Ho poi confrontato queste mie impressioni con pareri di esperti, tecniche di marketing e collegando qualche puntino ho isolato il modo migliore di realizzare un preventivo.
Questo non è quindi il solito articolo che illustra la questione in modo “amministrativo” o sotto l’aspetto delle “buone maniere” (certo aspetti importanti). Si propone di fare molto di più: rispondere con un preventivo che venga approvato.
Ecco allora quelle che per me sono delle regole d’oro.
Non forzare la vendita
Questa è la prima regola e per me la più importante nel rispondere a un preventivo e forse anche un punto di vista tra i meno ribaditi e più delicati da affrontare. Cosa intendo con “forzare la vendita”?
In pratica, poiché potremmo essere ansiosi di concludere un grosso affare o poiché ci sentiamo esperti del settore, potremmo sommergere il cliente con consigli od offerte che vanno oltre la sua richiesta.
Vi sarà capitato di aver a che fare con il classico “venditore d’assalto”, quello che vi sommerge di consigli e di proposte o, peggio, quello che cerca di farvi capire che la vostra richiesta è sbagliata. Personalmente, trovo che la maggioranza dei venditori siano “d’assalto”.
Certo, capita che il cliente chieda una prodotto/servizio che non faccia per lui, eccome se capita, e poiché siamo professionisti, ce ne accorgiamo all’istante. Sarebbe grave se non sapessimo valutare la richiesta.

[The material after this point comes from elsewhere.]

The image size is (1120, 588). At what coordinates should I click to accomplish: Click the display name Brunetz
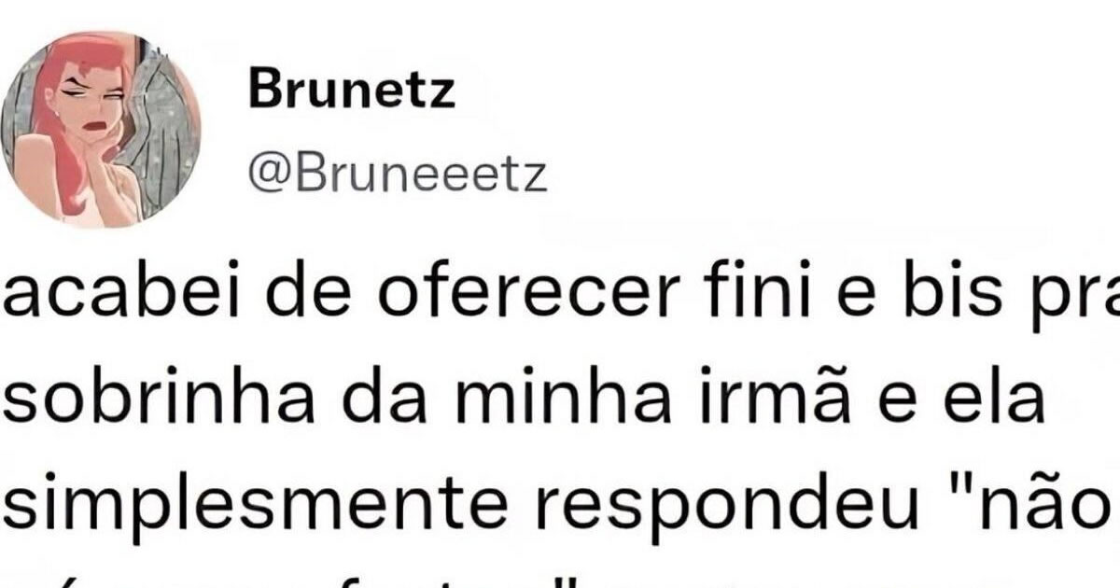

Ma sarebbe ancora più grave offrire qualcosa di diverso o “di più”. La regola d’oro è perciò: consegnate un preventivo semplicemente per quello che vi è stato chiesto con la massima cortesia e considerazione.
E se il cliente è disposto a pagare subito, fatelo pagare. L’importante è non promettere risultati che sapete non arriveranno. Vendetegli ciò che chiede, punto. Più facile di così! Vediamo un esempio un po’ semplificato.

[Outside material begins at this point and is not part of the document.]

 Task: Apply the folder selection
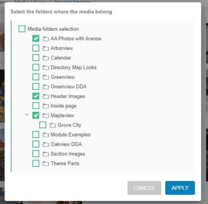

“Quanto costa una finestra a due ante di queste dimensioni?” – chiede il cliente al telefono o di persona. “La produzione più il montaggio di una nostra finestra a due ante costa tot” – risponde il venditore e poco importa se in realtà le informazioni fornite sono scarse per offrire un buon prodotto, un prodotto che alla lunga farà conento il cliente.
Il cliente ora ha la risposta che voleva (non quella giusta), è contento e da qui si può provare a vedere qualcosa di veramente utile per lui, perché lo avete ascoltato, siete stati chiari senza sotterfugi.
A quel punto il venditore può chiedere: “che problema deve risolvere? Sta sostituendo le finestre di casa? Sta facendo una ristrutturazione?”. Ma solo a questo punto, e da cui trovare il giusto problema e fare il giusto preventivo.
Nove volte su dieci sarà il cliente stesso che vi porgerà l’affare sul piatto, il vero problema, senza forzature, pronto a pagare il dovuto con una minima trattativa.
Molti clienti sono sicuri e determinati, sanno bene quello che vogliono e sono effettivamente competenti. Bisogna saperli individuare altrimenti si rischia di farli sentire sminiuiti.
Altri, semplicemente si “sentono esperti” anche ma non lo sono affatto. Assecondateli, hanno il diritto di avere le loro convinzioni.
Altri, semplicemente, sono pronti a sborsare per quella cosa precisa senza manco sapere cosa stanno effettivamente comprando. Non smorzare questa intenzione. È comunque un ottimo punto di inizio.
Attendete che si sia instaurata una buona comunicazione per fargli capire che forse ha bisogno di qualcos’altro. E ciò rappresenterà un’ulteriore entrata e un cliente più contento e che tornerà.
Diverso è il caso in cui il cliente vi chieda una consulenza, diverso è un cliente che non sa quello che vuole e dichiara di dipendere dalla vostra opinione. Ma, fondamentalmente è la stessa cosa: cerca una consulenza, offritegli una consulenza, cerca un prezzo, offritegli un prezzo.
Succede, spesso in una richiesta via email o telefonica, il cliente chiede un prodotto o servizio che capite subito non farà per lui.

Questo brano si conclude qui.